Laura : “En tant que professionnelle de la petite enfance, on n’ose jamais se mobiliser. On pense toujours aux enfants, aux parents et à notre direction. Ce que j’entends très bien ! Mais aujourd’hui si on veut que la politique de la petite enfance change, il faut passer par là. Il faut qu’on se batte pour l’accueil des enfants en crèche et pour leur créer une meilleure place dans la société.”

Morgane : “Si on est là aujourd’hui, c’est pour le bien-être des enfants, mais aussi des professionnels. Malheureusement, certaines ont peur de faire grève ou n’en n’ont pas les moyens financiers, car les 3/4 sont au SMIC. Mais il faut quand même se faire entendre ! Pourquoi ne pas faire une manifestation le samedi qui pourrait être plus accessible aux emplois du temps des parents et des professionnels.”

Daphné : “On est tous concernés ! Les professionnels certes, mais aussi les parents et les jeunes qui auront des enfants plus tard. Malheureusement, notre métier n’est absolument pas reconnu. On entend souvent « mais vous êtes payé à jouer avec les enfants toute la journée ». Nous manquons cruellement de visibilité médiatique. Ce matin, je suis allée déposer ma fille à sa crèche. Quand j’ai dit à la professionnelle que je viendrais la récupérer plus tôt, car je suis en grève. Elle était choquée ! Elle ne savait même pas qu’il y avait une manifestation aujourd’hui.

 

De mon point de vue : 

 

Les professionnels exerçant en grosse structure se sentent déjà acculés par leurs conditions de travail alors que les petites structures sont encore préservées. On entend beaucoup parler des VEO (Violences éducatives ordinaires) en ce moment. Malheureusement, on entend beaucoup moins parler des Violences Institutionnelles, qui sont pourtant  déjà dans le quotidien de nombreux enfants. Stress acoustique, manque de disponibilité de la part des professionnels, repas tardifs et rapide, groupe d’enfants élevés (vous pouvez y mettre autant de professionnels que vous voulez un groupe de 25 enfants en bas âge, C’EST TROP !), durée de sieste obligatoire,…

 
Pour le côté médiatique, je rejoins l’avis de mes collègues. Notre profession n’est absolument pas prise en considération : suite à cette grève, j’ai cherché des articles « compte rendu » sur le DNA et le 20 min Strasbourg (2 journaux que je suis régulièrement) Absolument rien. 

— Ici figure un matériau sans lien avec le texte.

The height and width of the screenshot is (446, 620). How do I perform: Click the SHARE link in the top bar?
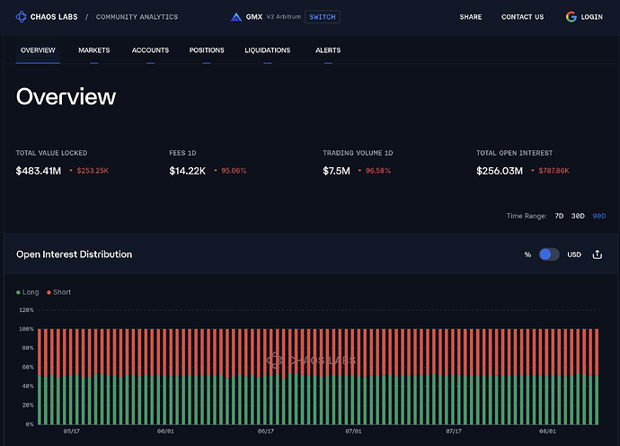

Sur le DNA j’ai quand même trouvé un article qui expliquait la grève le jour J, et pour le 20min les seuls résultats de recherche que j’ai obtenu, c’est une dizaine d’articles sur les grèves SNCF. Pire encore, même sur le site officiel de la CGT (eux qui nous ont fait un beau et long discours sur place avec de jolis drapeaux) je n’ai pas trouvé une seule ligne sur ce mouvement alors que retraite et Macron en prennent pour leur grade. Heureusement que les fondateurs du mouvement, Pas de bébé à la Consignes, nous ont fait un jolis communiqué.

 

 

En Bref !

Merci à toutes les personnes qui sont venues protester le 23 mai et à toutes les personnes qui ont soutenu le mouvement. Un grand merci à Daphné, Morgane, Céline et Laura pour leurs témoignages (j’ai dû couper au montage, mais j’espère avoir été fidèle à vos pensées.) 
Le combat continu et n’oublions pas que nous nous battons pour nos conditions de travail, mais aussi et surtout pour les conditions de vie de vos enfants !

Prochain Round le 4 Juin à l’assemblée générale sur Paris ! En attendant vous pouvez signer la pétition “Ensemble pour un printemps des modes d’accueills” Ou encore, si vous êtes professionel, témoigner  de vos conditions de travail.